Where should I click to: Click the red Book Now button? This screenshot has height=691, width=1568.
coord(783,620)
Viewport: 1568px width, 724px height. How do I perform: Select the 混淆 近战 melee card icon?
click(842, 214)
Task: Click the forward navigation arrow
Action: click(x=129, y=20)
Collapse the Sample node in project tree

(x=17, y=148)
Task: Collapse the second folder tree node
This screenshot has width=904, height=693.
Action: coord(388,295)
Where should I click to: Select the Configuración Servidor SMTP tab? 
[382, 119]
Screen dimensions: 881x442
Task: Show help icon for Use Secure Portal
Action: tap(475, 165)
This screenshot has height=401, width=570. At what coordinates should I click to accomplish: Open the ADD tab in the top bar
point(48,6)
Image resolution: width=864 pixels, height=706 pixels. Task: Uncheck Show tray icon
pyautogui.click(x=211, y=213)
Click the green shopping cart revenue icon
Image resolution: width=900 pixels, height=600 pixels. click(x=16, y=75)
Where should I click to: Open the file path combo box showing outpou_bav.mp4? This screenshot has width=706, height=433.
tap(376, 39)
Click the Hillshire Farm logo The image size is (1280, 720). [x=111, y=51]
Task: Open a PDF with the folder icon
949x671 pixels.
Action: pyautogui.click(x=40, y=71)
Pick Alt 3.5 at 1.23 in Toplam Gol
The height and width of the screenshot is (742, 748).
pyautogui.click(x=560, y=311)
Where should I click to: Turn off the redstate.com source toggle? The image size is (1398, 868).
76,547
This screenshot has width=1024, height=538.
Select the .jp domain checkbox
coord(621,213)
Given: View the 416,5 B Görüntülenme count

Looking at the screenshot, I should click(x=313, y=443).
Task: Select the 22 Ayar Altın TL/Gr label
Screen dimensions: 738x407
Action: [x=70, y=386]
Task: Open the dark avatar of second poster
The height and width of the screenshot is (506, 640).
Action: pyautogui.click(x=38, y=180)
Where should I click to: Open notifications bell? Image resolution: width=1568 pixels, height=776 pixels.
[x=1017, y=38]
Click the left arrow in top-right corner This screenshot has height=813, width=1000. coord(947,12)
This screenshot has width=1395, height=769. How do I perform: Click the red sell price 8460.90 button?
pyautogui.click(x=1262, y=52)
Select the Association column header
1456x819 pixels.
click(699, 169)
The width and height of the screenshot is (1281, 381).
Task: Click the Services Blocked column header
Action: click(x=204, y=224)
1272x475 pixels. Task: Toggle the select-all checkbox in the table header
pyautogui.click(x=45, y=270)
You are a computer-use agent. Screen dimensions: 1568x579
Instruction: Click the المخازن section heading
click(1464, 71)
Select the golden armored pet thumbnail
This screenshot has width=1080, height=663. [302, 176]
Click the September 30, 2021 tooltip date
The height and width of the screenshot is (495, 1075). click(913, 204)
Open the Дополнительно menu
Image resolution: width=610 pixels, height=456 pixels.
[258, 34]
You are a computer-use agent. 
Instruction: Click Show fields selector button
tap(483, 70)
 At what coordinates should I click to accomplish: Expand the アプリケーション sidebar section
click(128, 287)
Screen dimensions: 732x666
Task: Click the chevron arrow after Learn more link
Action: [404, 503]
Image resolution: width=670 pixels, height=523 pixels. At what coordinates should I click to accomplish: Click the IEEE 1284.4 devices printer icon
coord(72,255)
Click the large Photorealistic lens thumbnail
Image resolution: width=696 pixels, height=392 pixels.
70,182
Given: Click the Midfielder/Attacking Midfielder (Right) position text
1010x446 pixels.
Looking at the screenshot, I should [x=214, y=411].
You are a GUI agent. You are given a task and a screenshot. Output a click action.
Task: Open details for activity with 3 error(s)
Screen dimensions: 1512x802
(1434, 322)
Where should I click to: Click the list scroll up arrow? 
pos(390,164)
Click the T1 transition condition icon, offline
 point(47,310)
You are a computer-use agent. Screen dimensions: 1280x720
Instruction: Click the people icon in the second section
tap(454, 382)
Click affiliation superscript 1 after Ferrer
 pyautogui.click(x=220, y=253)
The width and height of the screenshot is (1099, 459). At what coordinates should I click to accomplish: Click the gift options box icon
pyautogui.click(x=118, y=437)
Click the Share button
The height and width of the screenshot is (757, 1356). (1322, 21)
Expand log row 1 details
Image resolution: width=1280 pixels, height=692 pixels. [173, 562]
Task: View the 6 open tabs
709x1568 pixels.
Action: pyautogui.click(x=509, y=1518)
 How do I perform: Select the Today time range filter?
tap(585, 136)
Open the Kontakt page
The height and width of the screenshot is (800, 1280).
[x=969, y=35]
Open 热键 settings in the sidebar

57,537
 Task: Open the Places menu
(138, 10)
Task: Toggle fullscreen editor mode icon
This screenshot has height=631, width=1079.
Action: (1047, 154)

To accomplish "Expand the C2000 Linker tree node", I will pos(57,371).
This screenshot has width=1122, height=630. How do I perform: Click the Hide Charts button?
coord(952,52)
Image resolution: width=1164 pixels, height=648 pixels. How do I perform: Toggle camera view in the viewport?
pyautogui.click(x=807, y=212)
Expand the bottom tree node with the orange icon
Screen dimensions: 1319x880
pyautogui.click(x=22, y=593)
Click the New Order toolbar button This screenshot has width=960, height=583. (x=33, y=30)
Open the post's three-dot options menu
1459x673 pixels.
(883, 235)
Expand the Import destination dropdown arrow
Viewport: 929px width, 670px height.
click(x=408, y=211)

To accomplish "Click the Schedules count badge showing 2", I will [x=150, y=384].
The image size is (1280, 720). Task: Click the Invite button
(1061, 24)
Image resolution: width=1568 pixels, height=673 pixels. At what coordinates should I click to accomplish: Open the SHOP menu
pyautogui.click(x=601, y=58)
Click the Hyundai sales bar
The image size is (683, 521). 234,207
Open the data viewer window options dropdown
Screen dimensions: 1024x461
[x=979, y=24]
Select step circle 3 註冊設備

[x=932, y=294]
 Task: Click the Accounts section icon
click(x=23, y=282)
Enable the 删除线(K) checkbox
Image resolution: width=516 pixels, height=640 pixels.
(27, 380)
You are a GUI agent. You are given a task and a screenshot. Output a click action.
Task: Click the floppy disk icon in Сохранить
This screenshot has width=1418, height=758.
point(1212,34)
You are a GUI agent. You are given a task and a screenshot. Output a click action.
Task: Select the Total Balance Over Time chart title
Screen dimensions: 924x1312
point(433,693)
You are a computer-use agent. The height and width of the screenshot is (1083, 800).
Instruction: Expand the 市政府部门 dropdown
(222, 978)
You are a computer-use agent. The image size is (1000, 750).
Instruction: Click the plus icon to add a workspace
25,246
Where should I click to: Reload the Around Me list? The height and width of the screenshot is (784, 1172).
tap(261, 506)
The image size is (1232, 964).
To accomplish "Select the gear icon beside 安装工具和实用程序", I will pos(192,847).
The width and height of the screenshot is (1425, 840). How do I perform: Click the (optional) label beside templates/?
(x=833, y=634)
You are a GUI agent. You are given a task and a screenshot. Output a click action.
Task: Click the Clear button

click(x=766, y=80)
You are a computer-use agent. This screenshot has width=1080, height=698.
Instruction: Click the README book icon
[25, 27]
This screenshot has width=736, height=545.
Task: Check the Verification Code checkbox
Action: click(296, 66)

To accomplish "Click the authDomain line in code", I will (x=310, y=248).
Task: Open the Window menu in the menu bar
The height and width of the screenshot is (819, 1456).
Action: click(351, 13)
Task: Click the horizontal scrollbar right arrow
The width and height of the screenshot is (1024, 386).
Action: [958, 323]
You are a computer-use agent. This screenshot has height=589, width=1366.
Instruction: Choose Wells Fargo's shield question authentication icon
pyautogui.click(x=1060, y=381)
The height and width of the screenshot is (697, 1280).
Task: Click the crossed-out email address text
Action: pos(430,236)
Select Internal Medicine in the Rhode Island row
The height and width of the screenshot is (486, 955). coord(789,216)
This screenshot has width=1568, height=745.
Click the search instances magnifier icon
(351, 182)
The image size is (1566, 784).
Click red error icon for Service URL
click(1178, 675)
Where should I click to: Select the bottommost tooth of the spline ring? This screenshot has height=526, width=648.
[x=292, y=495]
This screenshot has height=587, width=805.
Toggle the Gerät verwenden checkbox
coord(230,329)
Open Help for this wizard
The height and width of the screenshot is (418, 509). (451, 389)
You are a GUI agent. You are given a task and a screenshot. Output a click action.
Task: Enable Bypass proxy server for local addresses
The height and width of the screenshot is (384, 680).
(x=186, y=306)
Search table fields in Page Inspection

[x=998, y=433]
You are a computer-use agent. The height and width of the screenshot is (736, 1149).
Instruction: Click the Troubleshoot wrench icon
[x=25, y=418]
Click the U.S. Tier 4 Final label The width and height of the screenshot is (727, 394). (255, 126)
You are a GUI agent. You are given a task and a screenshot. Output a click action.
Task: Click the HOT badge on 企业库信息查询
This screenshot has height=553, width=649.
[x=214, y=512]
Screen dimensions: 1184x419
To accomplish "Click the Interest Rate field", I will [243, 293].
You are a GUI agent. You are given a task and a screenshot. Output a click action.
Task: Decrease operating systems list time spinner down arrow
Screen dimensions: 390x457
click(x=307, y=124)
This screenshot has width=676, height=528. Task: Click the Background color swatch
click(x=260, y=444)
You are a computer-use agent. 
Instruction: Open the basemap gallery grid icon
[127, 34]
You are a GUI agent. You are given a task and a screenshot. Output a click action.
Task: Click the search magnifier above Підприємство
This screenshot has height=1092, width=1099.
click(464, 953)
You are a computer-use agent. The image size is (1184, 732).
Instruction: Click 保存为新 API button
● ● ● ● ● ● ●
Please return each line of the listing above that contains "with".

Task: Open a PDF with the folder icon
Task: Open details for activity with 3 error(s)
Expand the bottom tree node with the orange icon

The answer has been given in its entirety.